What else has the “future wrought?”  Well, what’s a “long distance” call, in our age where we expect absolute connection with each other at all times?  And while today we have Uber Eats and Grub-Hub, back while I was watching the Jetsons we had milk and bread, ice cream and chips (Charlie Chips) delivered to the house several times a week.

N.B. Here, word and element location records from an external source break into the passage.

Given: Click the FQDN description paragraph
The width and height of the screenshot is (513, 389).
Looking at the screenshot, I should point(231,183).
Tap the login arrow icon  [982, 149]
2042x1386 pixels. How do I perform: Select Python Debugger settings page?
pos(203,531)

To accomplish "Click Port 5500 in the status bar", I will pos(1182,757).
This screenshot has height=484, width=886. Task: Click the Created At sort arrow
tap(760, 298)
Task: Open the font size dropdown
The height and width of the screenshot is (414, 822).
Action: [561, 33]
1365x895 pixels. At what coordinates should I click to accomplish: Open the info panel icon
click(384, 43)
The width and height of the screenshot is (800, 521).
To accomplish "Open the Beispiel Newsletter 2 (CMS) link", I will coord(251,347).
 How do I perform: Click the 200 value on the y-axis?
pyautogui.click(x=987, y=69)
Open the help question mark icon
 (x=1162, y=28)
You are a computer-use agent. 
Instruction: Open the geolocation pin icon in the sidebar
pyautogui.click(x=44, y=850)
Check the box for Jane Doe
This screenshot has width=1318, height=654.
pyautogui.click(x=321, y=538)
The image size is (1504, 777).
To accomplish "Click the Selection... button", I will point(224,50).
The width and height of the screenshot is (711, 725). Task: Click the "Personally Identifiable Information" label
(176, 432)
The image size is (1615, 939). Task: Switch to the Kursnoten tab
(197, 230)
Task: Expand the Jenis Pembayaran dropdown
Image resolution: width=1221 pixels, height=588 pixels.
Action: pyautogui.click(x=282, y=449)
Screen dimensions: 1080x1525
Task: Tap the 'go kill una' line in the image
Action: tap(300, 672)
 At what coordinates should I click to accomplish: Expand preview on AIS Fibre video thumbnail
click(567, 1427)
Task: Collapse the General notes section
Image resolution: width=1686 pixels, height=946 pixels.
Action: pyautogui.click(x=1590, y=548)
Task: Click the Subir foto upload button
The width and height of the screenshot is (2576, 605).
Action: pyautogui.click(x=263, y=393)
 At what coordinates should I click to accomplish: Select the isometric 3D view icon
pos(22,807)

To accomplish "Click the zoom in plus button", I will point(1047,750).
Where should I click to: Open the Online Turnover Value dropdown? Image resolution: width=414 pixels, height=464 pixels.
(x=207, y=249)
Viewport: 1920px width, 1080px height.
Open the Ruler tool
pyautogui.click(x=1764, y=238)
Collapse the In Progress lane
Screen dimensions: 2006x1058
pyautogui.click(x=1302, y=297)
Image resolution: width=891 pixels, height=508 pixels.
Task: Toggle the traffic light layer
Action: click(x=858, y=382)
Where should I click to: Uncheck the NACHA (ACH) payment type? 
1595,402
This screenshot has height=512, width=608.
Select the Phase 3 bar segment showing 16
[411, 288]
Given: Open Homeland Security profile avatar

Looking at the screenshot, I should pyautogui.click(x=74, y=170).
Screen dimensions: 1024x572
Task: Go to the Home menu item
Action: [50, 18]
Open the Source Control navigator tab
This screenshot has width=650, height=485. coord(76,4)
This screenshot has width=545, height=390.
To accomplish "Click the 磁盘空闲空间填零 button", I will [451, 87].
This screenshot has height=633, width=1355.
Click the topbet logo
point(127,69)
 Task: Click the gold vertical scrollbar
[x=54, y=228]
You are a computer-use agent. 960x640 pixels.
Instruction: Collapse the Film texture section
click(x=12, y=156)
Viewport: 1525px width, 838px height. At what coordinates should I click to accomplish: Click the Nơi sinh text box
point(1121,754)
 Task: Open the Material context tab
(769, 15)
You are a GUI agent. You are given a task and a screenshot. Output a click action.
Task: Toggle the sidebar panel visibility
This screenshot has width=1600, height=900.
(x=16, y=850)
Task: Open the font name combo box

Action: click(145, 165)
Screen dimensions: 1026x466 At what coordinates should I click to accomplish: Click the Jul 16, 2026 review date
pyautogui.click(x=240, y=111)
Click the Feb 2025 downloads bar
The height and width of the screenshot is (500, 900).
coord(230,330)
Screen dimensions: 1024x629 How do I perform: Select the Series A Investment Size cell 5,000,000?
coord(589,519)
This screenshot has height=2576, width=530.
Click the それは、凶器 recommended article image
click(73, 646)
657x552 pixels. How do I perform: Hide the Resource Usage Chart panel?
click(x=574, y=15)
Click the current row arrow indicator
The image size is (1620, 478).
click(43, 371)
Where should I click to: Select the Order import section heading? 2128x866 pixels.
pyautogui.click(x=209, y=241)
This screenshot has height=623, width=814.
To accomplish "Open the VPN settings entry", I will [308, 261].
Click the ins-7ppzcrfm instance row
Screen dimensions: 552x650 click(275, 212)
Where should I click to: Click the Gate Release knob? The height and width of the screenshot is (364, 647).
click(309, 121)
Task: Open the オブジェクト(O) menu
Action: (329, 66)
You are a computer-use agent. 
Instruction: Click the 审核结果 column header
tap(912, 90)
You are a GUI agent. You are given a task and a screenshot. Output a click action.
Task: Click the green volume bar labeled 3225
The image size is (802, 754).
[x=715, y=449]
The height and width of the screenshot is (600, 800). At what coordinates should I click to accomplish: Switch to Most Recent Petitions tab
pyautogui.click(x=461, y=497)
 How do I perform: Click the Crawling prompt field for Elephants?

Wires are gone.  My TV’s aren’t even hooked to cable anymore; I’ve “cut” away to use a streaming service.  It’s a bit of irony; I remember my television industry father talking about how the hundreds of cable channels would crowd out broadcast television.  He worried that the “stations” would get chased out of business.  Today those channels still exist, but cable service is getting relegated to a “pipeline” role.  Programming has passed onto the “streamers,” Netflix, Hulu, Amazon and the like.  

Connections

And what have we lost?  When my father passed away a few years ago, I cleaned out his home office (I’m writing this essay on his executive desk, shoe-horned into my home office now).  I found files of professional letters between the executives in his industry, congratulating each other on achievements, promotions, or anniversaries.  Typed by their secretaries, dictated either live or on “Dictaphones,” these courteous notes on onion skin paper were markers of a more “proper” time. 

Today, maybe it’s an email, or more likely a text.  We’ve lost the “class” by saving the time and effort.   And maybe we’ve lost those connections to each other as well.

So here we are in the “future”, 2020.  We are more connected, and somehow more isolated.  We are webbed into the world, but less present to each other.  And we are certainly more vulnerable as our pipeline for information gets narrowed to what can fit into ten seconds, in our pocket, or on our wrists.